(Word and element location lines)
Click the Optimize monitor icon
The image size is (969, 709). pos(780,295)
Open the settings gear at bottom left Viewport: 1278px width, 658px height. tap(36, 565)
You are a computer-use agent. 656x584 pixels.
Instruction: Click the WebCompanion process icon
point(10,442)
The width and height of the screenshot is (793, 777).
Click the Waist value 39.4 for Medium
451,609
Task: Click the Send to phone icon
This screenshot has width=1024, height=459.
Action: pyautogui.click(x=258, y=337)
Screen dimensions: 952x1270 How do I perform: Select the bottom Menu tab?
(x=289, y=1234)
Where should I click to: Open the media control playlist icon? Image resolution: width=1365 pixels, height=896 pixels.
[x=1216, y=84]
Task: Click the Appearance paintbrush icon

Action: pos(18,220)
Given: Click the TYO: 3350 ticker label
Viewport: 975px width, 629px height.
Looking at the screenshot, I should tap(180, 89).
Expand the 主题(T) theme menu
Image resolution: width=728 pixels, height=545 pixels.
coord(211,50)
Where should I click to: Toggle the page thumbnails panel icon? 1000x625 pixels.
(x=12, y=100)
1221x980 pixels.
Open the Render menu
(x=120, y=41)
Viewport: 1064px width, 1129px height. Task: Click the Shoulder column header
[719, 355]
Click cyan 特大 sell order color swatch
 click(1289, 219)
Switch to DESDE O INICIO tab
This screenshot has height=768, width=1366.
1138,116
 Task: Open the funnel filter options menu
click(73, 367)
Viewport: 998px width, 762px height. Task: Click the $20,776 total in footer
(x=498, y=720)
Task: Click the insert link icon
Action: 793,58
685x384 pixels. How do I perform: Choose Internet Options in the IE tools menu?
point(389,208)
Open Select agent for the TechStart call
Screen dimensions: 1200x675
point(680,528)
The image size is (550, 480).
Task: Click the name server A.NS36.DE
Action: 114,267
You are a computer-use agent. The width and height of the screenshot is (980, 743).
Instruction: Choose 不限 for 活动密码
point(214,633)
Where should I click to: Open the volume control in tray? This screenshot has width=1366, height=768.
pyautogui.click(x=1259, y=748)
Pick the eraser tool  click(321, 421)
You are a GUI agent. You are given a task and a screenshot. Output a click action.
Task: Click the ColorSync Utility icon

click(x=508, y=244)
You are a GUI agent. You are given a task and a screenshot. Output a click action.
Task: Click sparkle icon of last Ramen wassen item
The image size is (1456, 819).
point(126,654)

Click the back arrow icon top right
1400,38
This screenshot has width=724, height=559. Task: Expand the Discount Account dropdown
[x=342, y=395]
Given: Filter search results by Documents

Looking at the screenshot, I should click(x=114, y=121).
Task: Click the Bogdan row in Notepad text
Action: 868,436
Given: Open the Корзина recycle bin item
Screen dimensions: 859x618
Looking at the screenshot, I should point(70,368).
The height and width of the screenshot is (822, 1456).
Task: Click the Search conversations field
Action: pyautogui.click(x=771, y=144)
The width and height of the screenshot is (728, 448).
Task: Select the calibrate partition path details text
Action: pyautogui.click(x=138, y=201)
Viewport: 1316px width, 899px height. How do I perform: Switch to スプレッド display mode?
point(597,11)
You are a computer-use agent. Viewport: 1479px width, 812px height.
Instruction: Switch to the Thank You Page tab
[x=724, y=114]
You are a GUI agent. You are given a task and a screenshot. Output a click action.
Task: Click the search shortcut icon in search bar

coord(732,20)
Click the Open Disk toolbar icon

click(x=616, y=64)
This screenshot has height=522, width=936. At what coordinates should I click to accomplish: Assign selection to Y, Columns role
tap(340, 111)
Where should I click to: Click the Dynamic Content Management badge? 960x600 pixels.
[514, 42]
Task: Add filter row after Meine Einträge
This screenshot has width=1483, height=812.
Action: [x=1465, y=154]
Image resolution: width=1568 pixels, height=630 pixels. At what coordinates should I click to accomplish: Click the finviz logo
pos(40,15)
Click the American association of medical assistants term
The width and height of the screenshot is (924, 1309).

• **Task goal**:
Rewrite the stretch of lines from the one containing "The width and height of the screenshot is (793, 777)." through the one containing "Action: pyautogui.click(x=258, y=337)", swapping "Waist" for "Hip" and leaving everything else unchanged.

• **Solution for this task**:
The width and height of the screenshot is (793, 777).
Click the Hip value 39.4 for Medium
451,609
Task: Click the Send to phone icon
This screenshot has width=1024, height=459.
Action: pyautogui.click(x=258, y=337)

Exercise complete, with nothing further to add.